====== Data shown

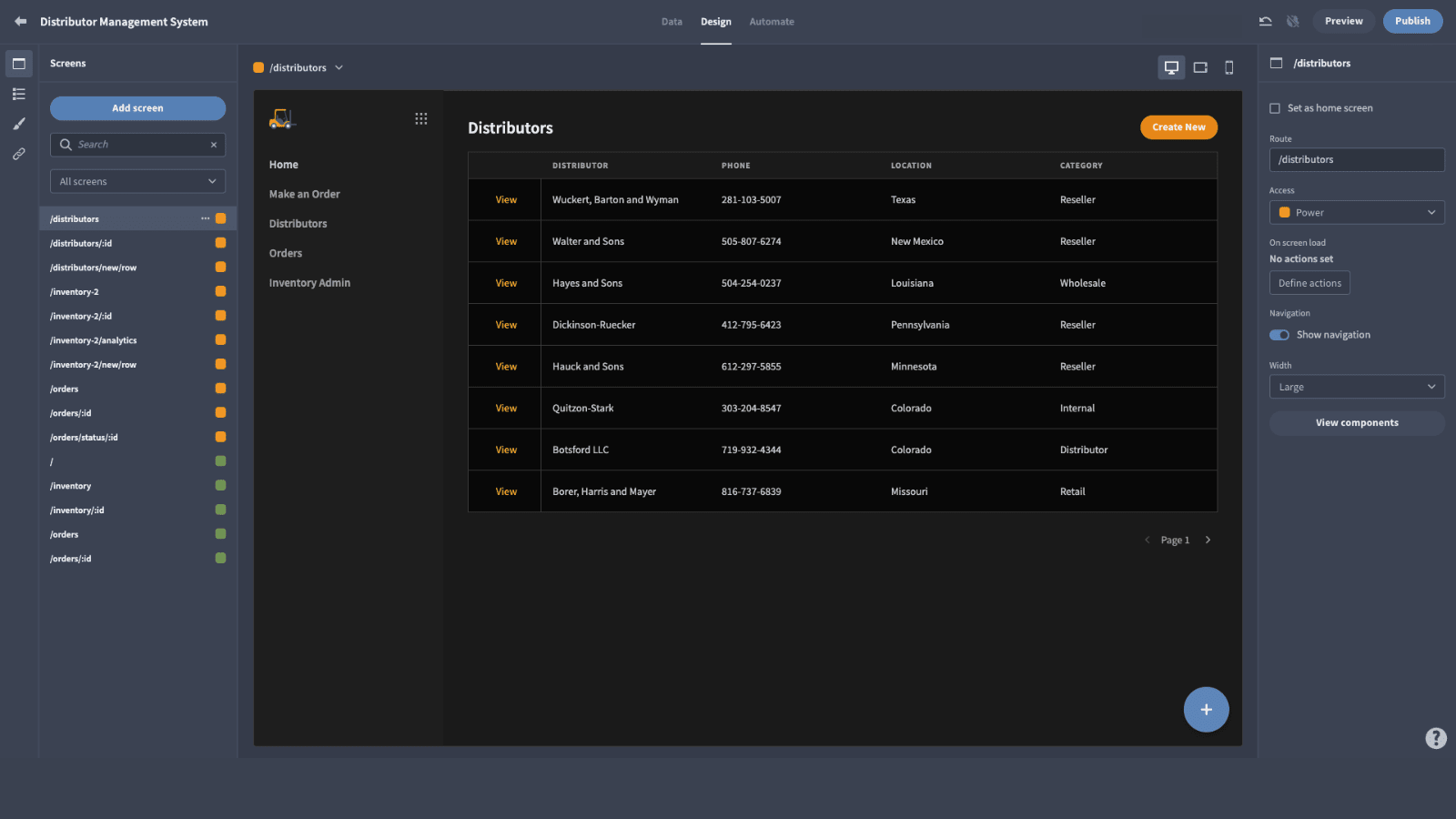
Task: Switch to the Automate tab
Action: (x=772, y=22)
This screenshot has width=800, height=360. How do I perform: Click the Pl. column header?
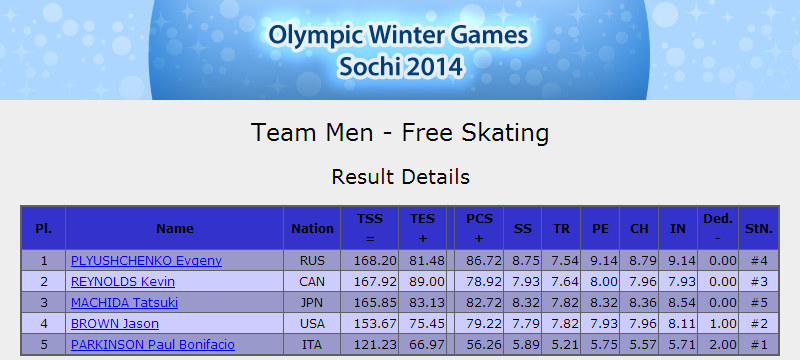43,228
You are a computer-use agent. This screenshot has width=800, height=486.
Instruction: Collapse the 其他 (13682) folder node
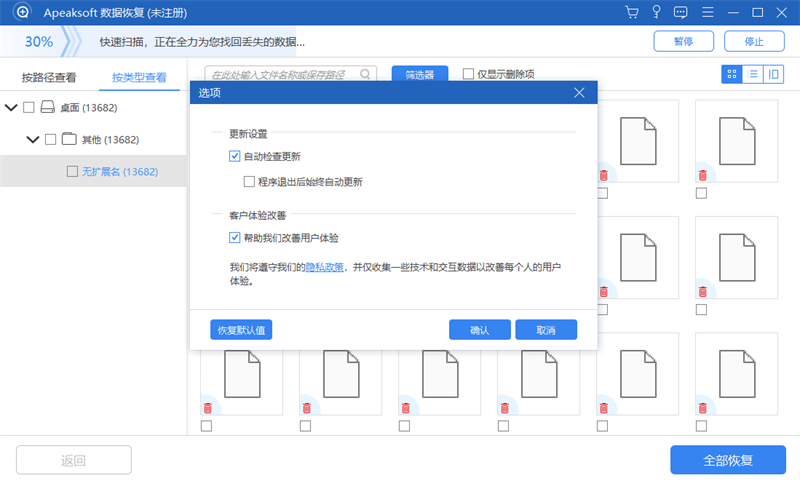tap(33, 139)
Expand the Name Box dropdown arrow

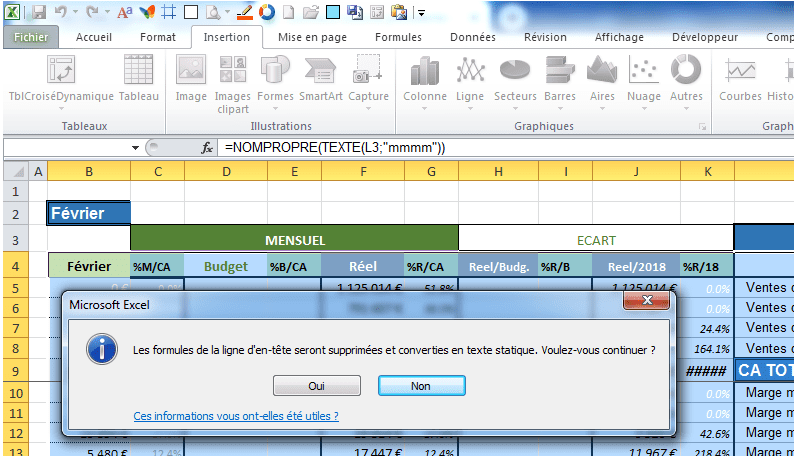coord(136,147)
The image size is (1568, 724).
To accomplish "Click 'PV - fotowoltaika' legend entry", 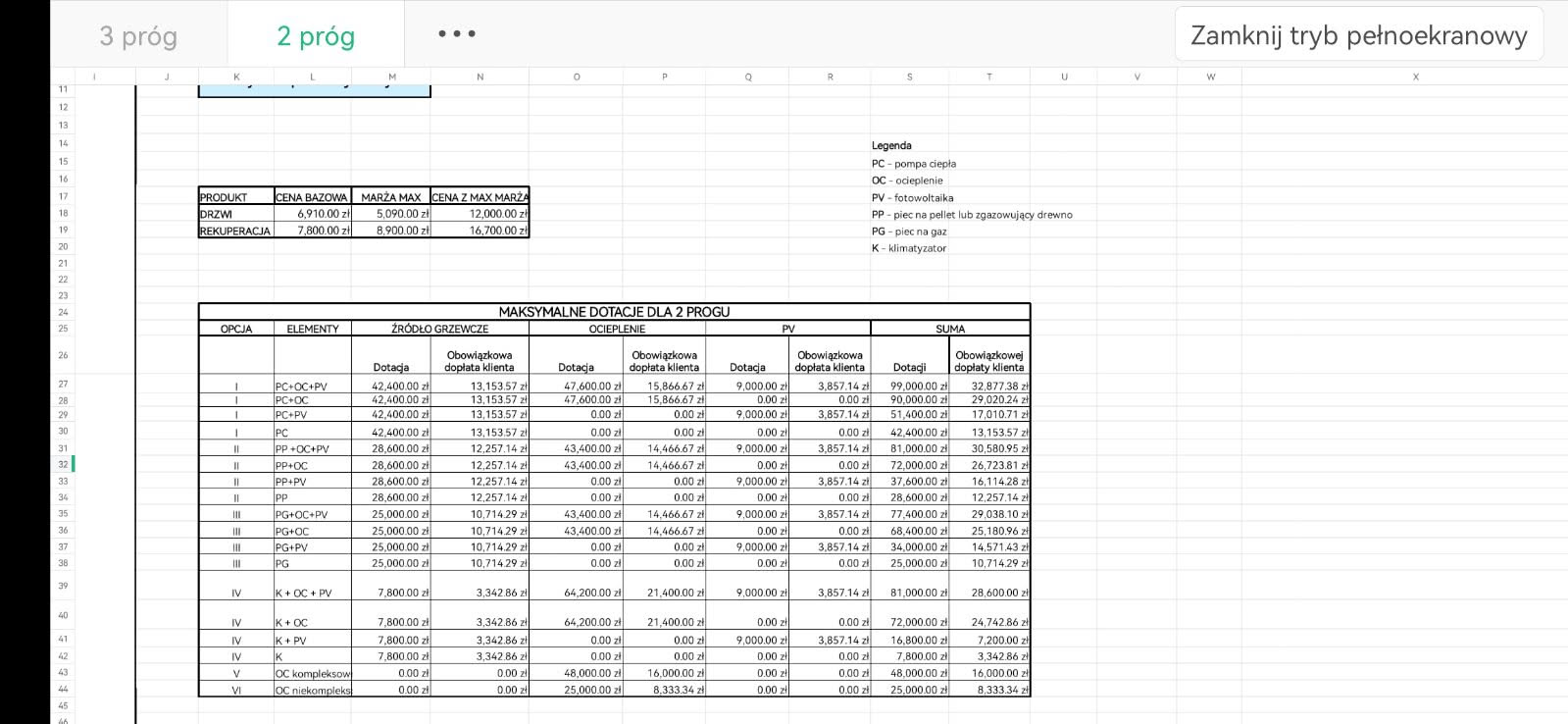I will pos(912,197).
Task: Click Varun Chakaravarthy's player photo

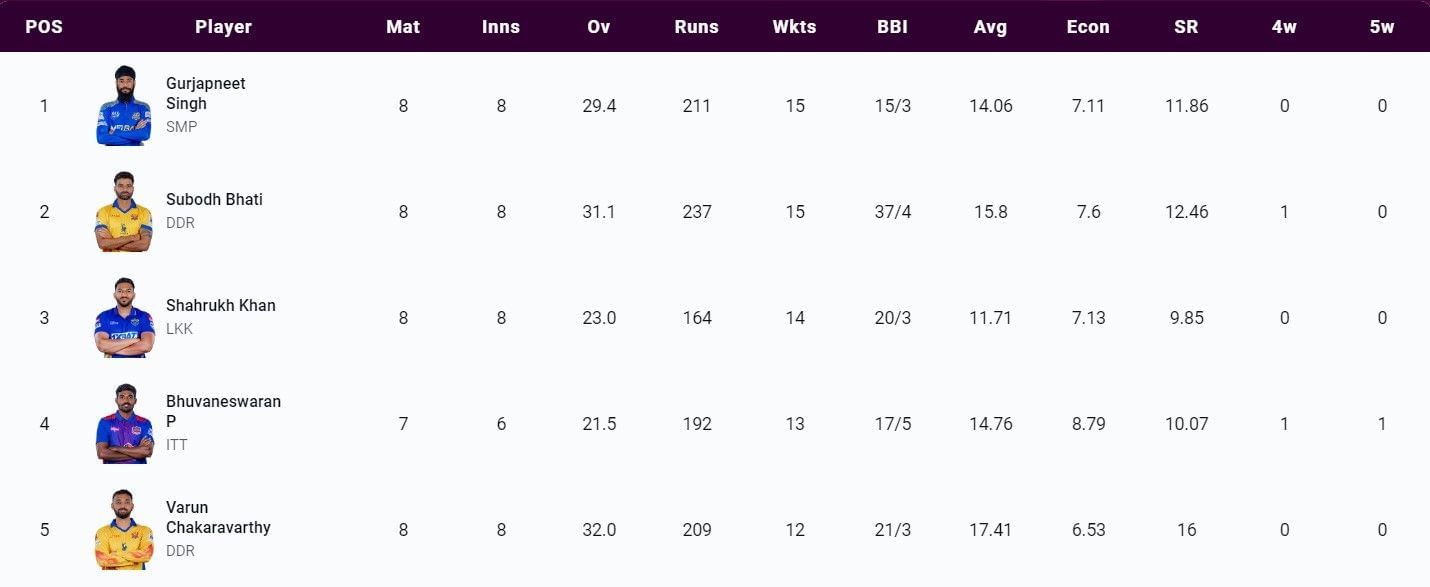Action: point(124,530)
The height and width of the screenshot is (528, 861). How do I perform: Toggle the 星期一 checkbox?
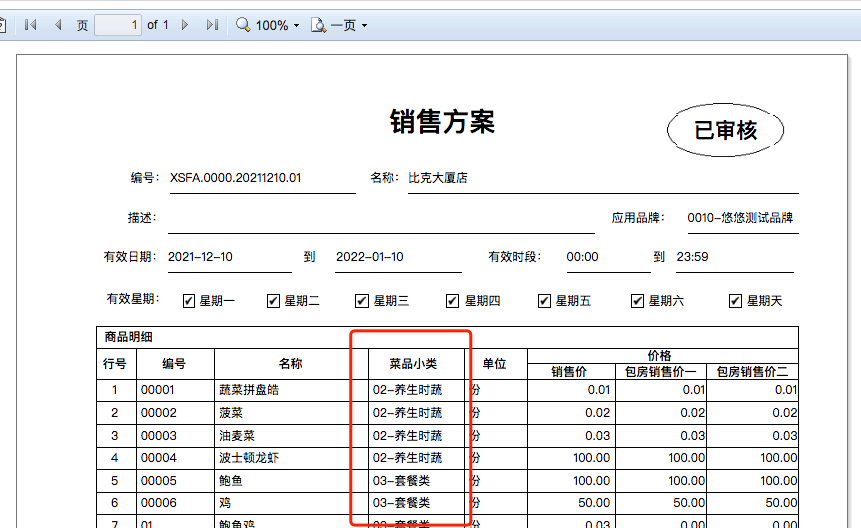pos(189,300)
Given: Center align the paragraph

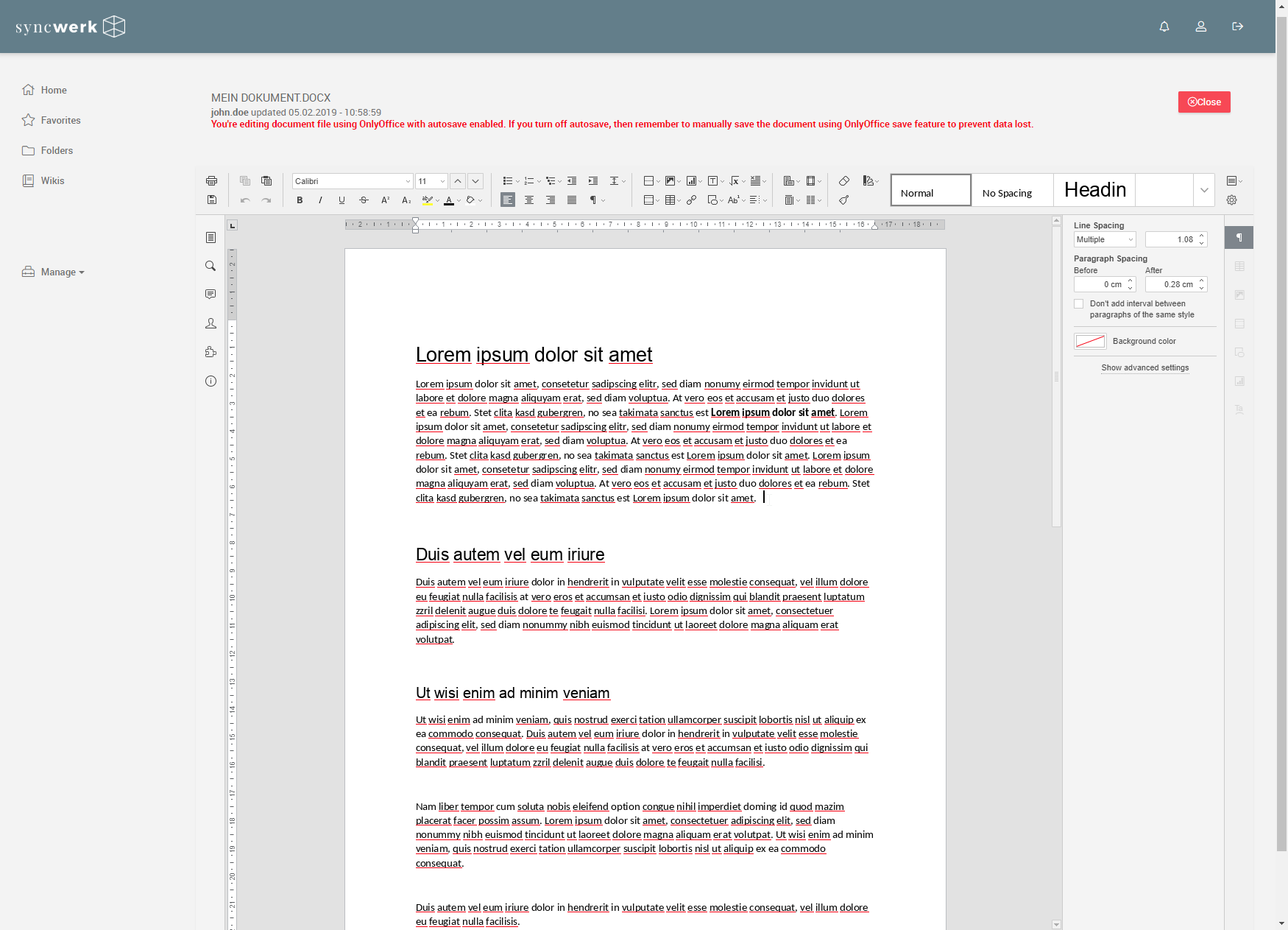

============

**Exercise objective**
An exact copy of the lines from the one with "Task: Click Varun" through the end of the records: produce that and nothing more, leaving out the pictures.

**Answer to the exercise**
Task: Click Varun Chakaravarthy's player photo

Action: point(124,530)
The height and width of the screenshot is (528, 861). How do I perform: Toggle the 星期一 checkbox?
pos(189,300)
Given: Center align the paragraph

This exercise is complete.